A successful hyphenation of in‐tube solid‐phase microextraction (SPME) and pressure‐assisted CEC (pCEC) was developed by installing a poly(methacrylic acid‐co‐ethylene glycol dimethacrylate) monolithic capillary to the six‐port valve in a CEC system. The device designed was appropriate for on‐line in‐tube SPME coupled to pCEC or μHPLC. The evaluation of this hyphenation was first carried out for in‐tube SPME‐μHPLC with analytical capillaries packed with 3 μm octadecyl silica (ODS). Theobromine (TB), theophylline (TP), and caffeine (CA) were chosen as model drugs for an easy comparison with the results obtained by in tube SPME‐HPLC. The detection limits of these three analytes were improved more than 100 times when compared with the direct analysis by μHPLC. Then in‐tube SPME‐pCEC with CEC capillaries packed with perphenylcarbamoylated β‐CD‐bonded silica particles was applied to the determination and analysis of propranolol enantiomers in human urine.
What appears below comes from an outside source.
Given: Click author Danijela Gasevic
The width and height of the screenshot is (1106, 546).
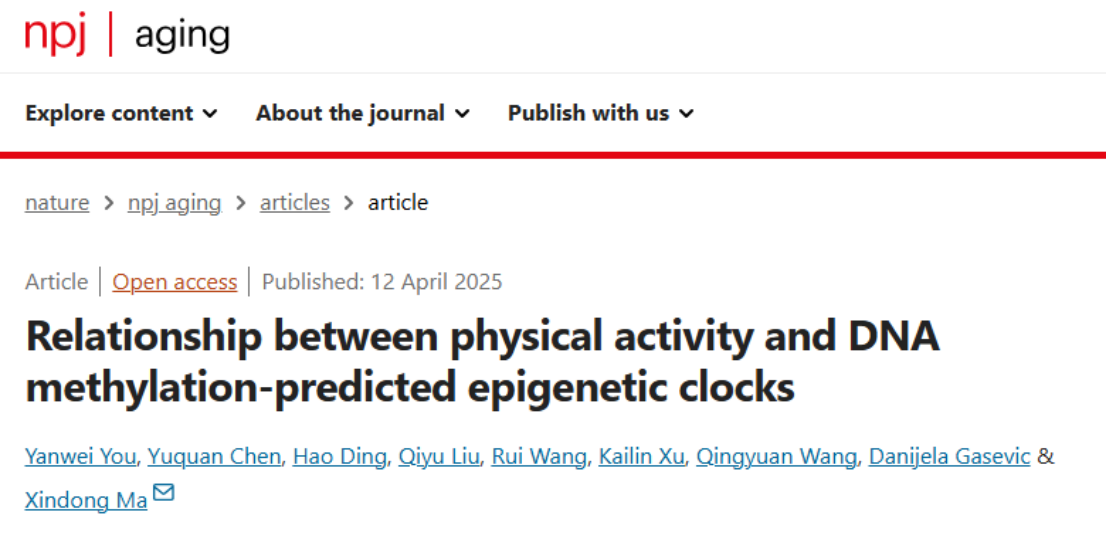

Under optimal extraction and separation conditions, the experimental LODs were 4 and 7 ng/mL for (S)‐propranolol and (R)‐propranolol, respectively. The calibration curves showed good linearity for both (S)‐propranolol (R^2^ = 0.9997) and (R)‐propranolol (R^2^ = 0.9996) over the concentration range from 20 to 5000 ng/mL. Reproducibility of the method was also investigated with intra‐ and interday precisions lower than 10% for both enantiomers at different concentration levels.